Thinking Beyond Maliki
The government of Iraqi Prime Minister Nouri al-Maliki has had more than 15 months to try to pacify the Sunni insurgency by offering national accords on oil-sharing, provincial elections and de-Baathification. It has done none of these. Instead, Gen. David Petraeus has pacified a considerable number of Sunni tribes with grants of local autonomy, guns and U.S. support in jointly fighting al-Qaeda.
Petraeus's strategy is not very pretty. It carries risk. But it has been effective.
The Shiite-dominated government in Baghdad, however, is not happy with Petraeus's actions. One top Maliki aide complained that they will leave Iraq " an armed society and militias."
What does he think Iraq is now? Except that many Sunni militias that were once shooting at Americans are now shooting at al-Qaeda.
The nature of the war is changing. In July, 73 percent of the attacks that caused U.S. casualties in Baghdad were from Shiite militants, not Sunnis. Maliki is no fool. As more Sunni tribes are pacified, he can see the final military chapter of this war coming into focus: the considerable power of the American military machine slowly turning its face to -- and its guns on -- Shiite extremists.
Of the many mistakes committed in Iraq, perhaps the most serious was to have failed to destroy Moqtada al-Sadr and the remains of his ragged army when we had him cornered and defeated in Najaf in 2004. As a consequence, we have to face him once again. The troop surge has already begun deadly and significant raids into Mahdi strongholds in Baghdad.
Sadr is hurting. On Wednesday, after many were killed in Shiite-on-Shiite fighting in Karbala, he called for a six-month moratorium on all military operations in order to permit him to " rehabilitate" his increasingly disorganized forces.
At the same time, however, Maliki is denouncing us for overkill in our raids on Shiite areas. A rift between Washington and Baghdad is opening. It will only widen as long as Maliki is in power.
Now, Maliki is no friend of Sadr or Iran. He knows that if they ultimately prevail, they will swallow him whole. But Maliki is too weak temperamentally and politically to make the decisive move in the other direction -- toward Sunni and Shiite moderates -- in order to make the necessary national compromises.

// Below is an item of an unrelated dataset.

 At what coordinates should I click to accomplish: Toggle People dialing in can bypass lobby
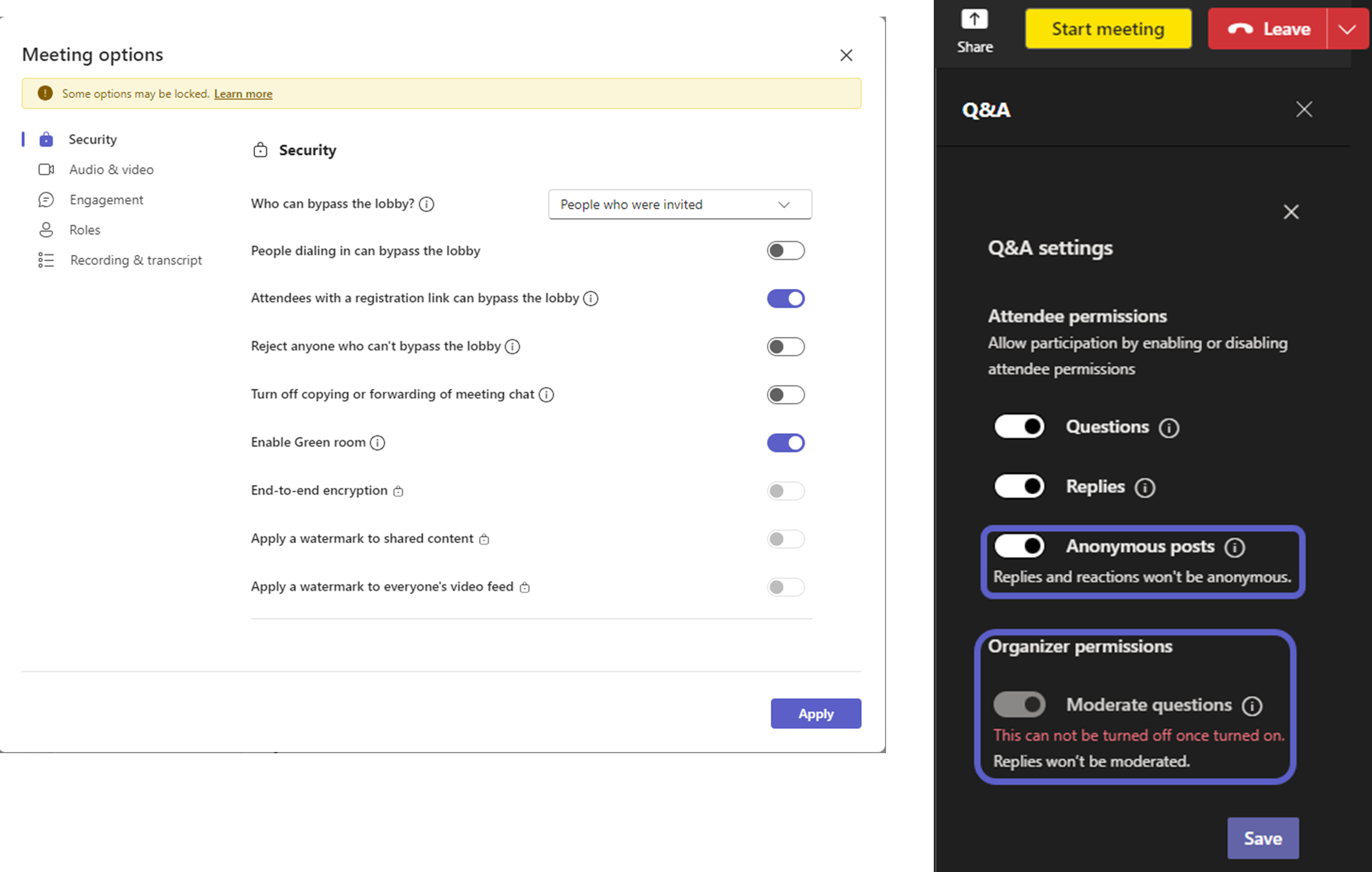point(785,251)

So he hedges his bets. He visits Iran and, then, while on a Syrian visit, responds to calls for the Iraqi parliament to bring his government down by saying, " Those who make such statements are bothered by our visit to Syria" and warning darkly that Iraq "can find friends elsewhere."
Maliki is not just weak but unreliable. Time is short. We should have long ago -- say, when national security adviser Stephen Hadley wrote his leaked memo last November about Maliki's failure -- begun working to have this dysfunctional government replaced.
Even the French foreign minister, upon returning from a recent fence-mending trip to Iraq, called for Maliki's replacement. (One can discount his later apology as pro forma.) Such suggestions are often denounced as hypocritical and contrary to democracy. Nonsense. In a parliamentary system, a government serves only if it continues to command confidence.